◆ ABOUT THIS TASK: The required output is the line that contains "Online Hifz Classes" and every line after it, each written out exactly, up to the end of the entries.

◆ TASK INPUT:

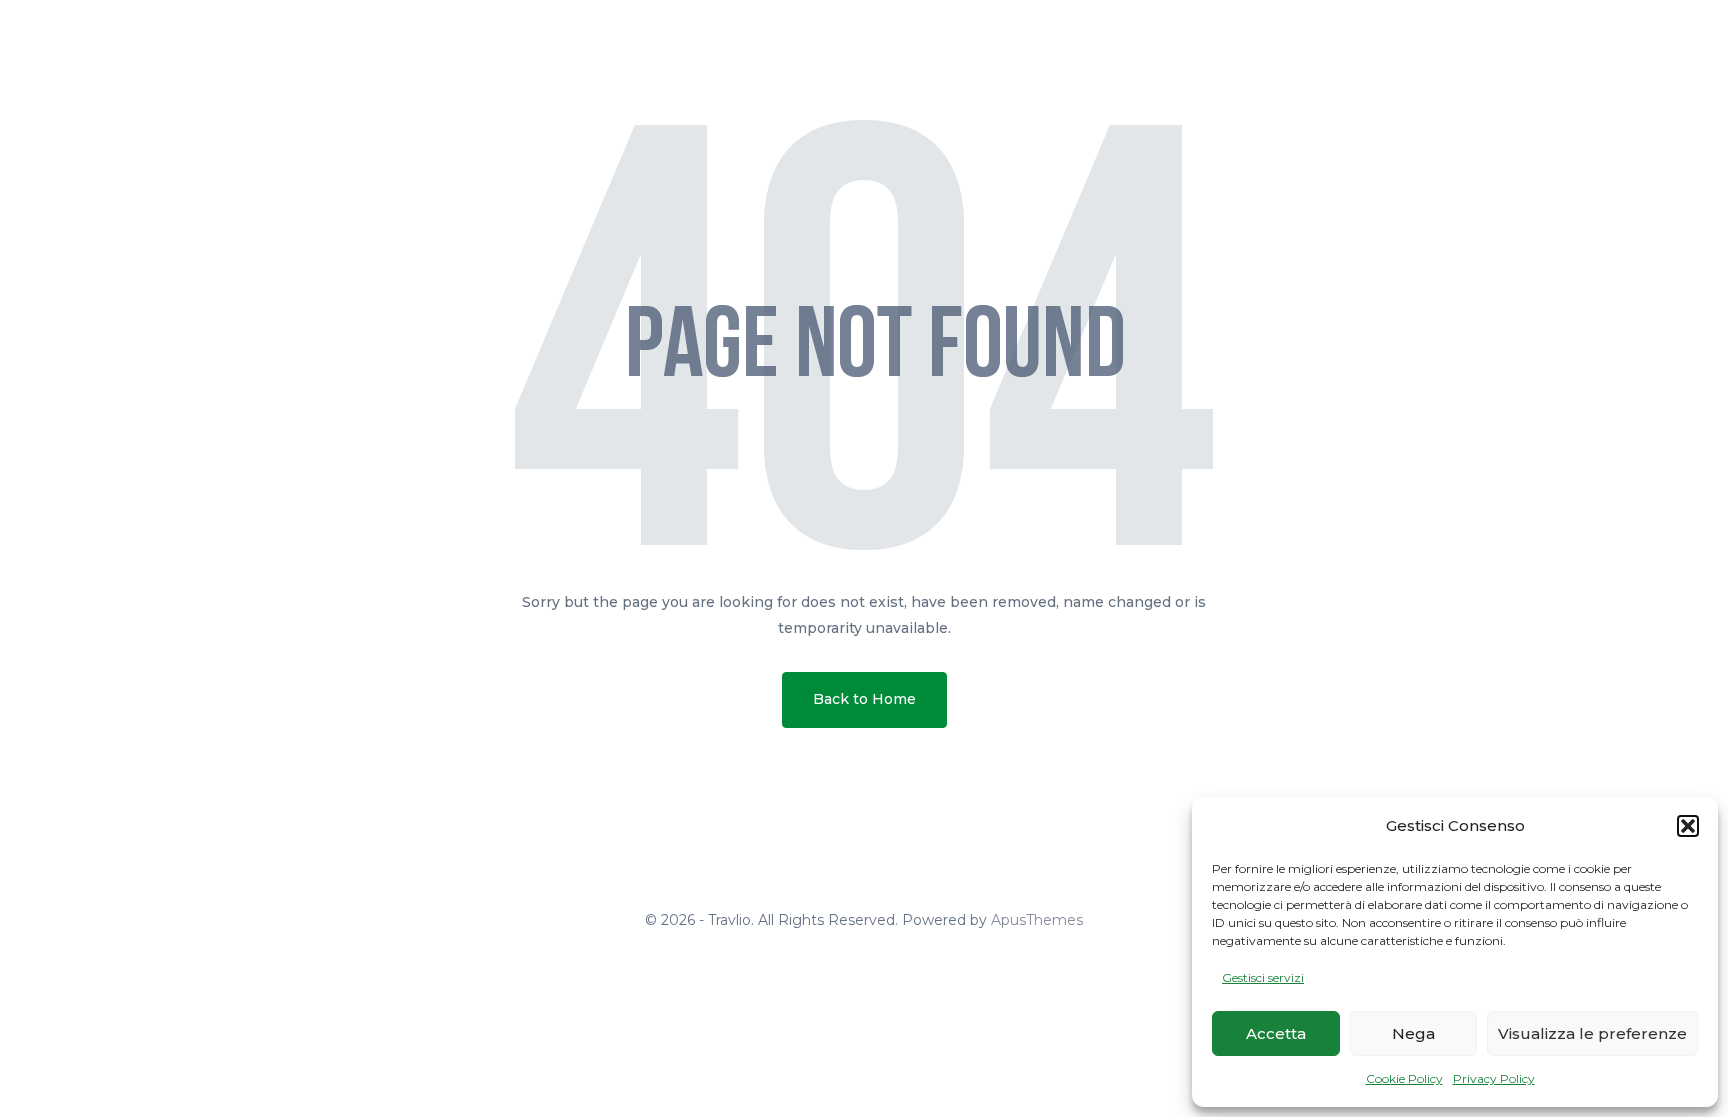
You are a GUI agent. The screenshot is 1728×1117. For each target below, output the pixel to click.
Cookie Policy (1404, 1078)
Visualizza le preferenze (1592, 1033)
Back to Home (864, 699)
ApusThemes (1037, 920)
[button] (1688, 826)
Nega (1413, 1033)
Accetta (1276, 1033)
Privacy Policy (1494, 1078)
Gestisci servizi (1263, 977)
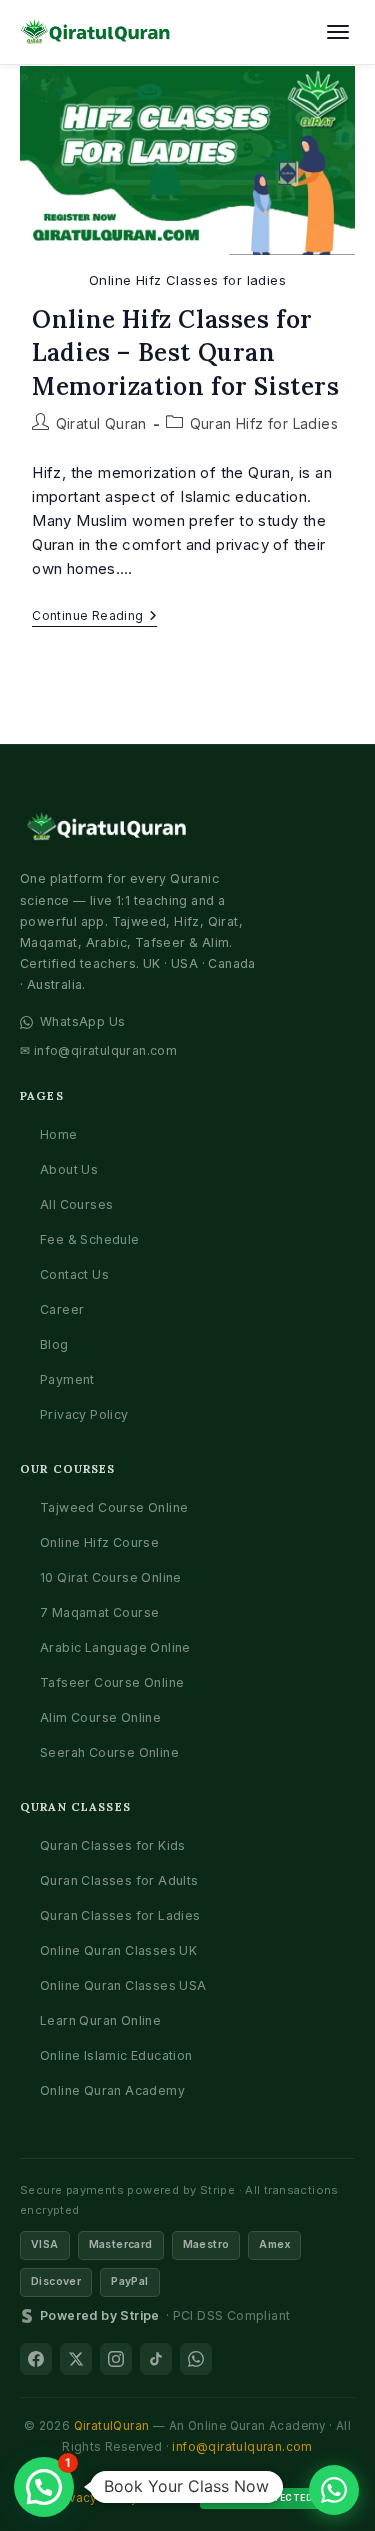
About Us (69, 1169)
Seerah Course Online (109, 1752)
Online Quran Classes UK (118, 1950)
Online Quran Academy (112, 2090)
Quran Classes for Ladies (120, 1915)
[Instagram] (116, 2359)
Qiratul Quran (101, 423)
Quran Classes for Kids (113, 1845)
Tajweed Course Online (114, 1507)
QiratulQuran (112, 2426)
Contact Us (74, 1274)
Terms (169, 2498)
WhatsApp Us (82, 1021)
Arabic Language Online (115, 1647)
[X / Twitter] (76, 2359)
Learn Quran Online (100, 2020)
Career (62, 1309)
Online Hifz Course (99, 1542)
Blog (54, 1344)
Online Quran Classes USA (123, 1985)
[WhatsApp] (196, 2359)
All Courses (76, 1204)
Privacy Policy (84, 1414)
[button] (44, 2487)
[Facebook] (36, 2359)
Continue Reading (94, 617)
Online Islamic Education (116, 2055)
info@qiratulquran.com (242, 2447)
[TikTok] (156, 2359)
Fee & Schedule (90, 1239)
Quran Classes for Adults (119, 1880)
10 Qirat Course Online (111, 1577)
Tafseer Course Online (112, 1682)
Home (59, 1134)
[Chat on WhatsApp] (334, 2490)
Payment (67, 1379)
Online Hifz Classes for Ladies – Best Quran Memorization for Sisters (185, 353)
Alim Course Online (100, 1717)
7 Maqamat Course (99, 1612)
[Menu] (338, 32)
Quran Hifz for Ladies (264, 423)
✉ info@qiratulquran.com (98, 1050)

◆ PROBLEM SOLUTION:
Online Hifz Classes for Ladies – Best Quran Memorization for Sisters (185, 353)
Alim Course Online (100, 1717)
7 Maqamat Course (99, 1612)
[Menu] (338, 32)
Quran Hifz for Ladies (264, 423)
✉ info@qiratulquran.com (98, 1050)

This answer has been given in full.